El crecimiento de agentes es igualmente notable: la agencia cuenta ya con cerca de 21 000 agentes en los 50 estados, y busca sumar 10 000 más antes de que termine el año. Los incentivos incluyen bonos de ingreso de hasta 50 000 dólares, condonación de deuda estudiantil de 60 000 y otros estímulos. Además, la medida va acompañada de la reapertura y ampliación de centros de detención migratoria —algunos situados en zonas remotas o con condiciones señaladas por ONG como deficientes—, lo cual impacta directamente en la experiencia humana de los migrantes.
Una pieza clave del nuevo engranaje es la reactivación del programa 287(g), que permite a cuerpos policiales estatales y locales colaborar con el ICE en arrestos, detenciones y entrega de migrantes. Entre enero de 2025 y octubre se firmaron 1.034 acuerdos de este tipo, especialmente en estados como Florida y Texas, con más de 200 cada uno. Estos mecanismos implican una presencia mayor de la autoridad migratoria en el día a día de comunidades enteras, y generan advertencias de organizaciones de defensa de derechos humanos sobre efectos de desconfianza y temor en las comunidades inmigrantes.
Desde la perspectiva de las personas inmigrantes, los riesgos se multiplican. Con más agentes, más centros de detención y mayor colaboración local, aumentan las redadas y traslados forzados. Las personas detenidas alegan traslados constantes para dificultar su acceso a representación legal o apoyo familiar. Este panorama complica aún más la situación de quienes migraron en busca de oportunidades o seguridad, y enfrentan ahora un ámbito de control mucho más amplio, indefinido y menos predecible.
El impacto social no se limita a la suspensión del sueño migratorio: también toca a las comunidades que viven junto a personas indocumentadas. Al delegar funciones migratorias a policías locales, crece una cultura de vigilancia múltiple y temor, que puede frenar incluso la comunicación con autoridades locales por miedo a ser identificados como migrantes. Como señala el abogado John Cano: “Hacen a la comunidad menos segura porque al redirigir los recursos para implementar la ley migratoria, se pierde el foco en lo que está pasando a nivel local.” El resultado puede ser una doble vulnerabilidad: migrantes con miedo de acudir a servicios y comunidades enteras expuestas a la tensión del control expandido.
¿Qué sigue? Si bien la meta de “la mayor deportación de la historia” aún está lejos de concretarse plenamente, la estructura para lograrla está en marcha. Con presupuesto, agentes, centros y alianzas locales reforzados, el riesgo es que el ejercicio migratorio y la búsqueda de protección en EE. UU. se vean sometidos a un nuevo régimen de aplicación aún más duro. Para quienes migran, para sus familias, y para las comunidades receptoras, el mensaje es claro: el contexto de control se endurece, las rutas de movilización se complican y las consecuencias pueden ser graves y duraderas.

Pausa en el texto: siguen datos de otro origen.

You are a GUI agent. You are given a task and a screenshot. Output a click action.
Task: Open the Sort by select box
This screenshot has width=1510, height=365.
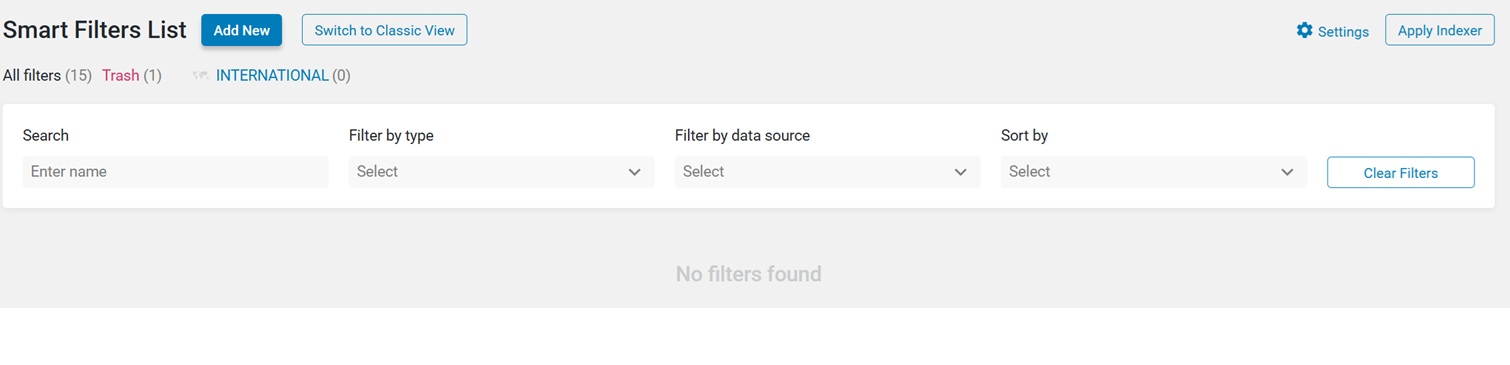[x=1153, y=172]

La expansión del poder del ICE no es una tendencia menor ni pasajera: representa una transformación del sistema migratorio estadounidense con efectos inmediatos. En este escenario, los obstáculos para migrar, permanecer o integrarse se amplían; las consecuencias humanas se convierten en historias de separación, detención y presión; y lo que viene después podría redefinir aún más quién puede —y quién no puede— permanecer en Estados Unidos.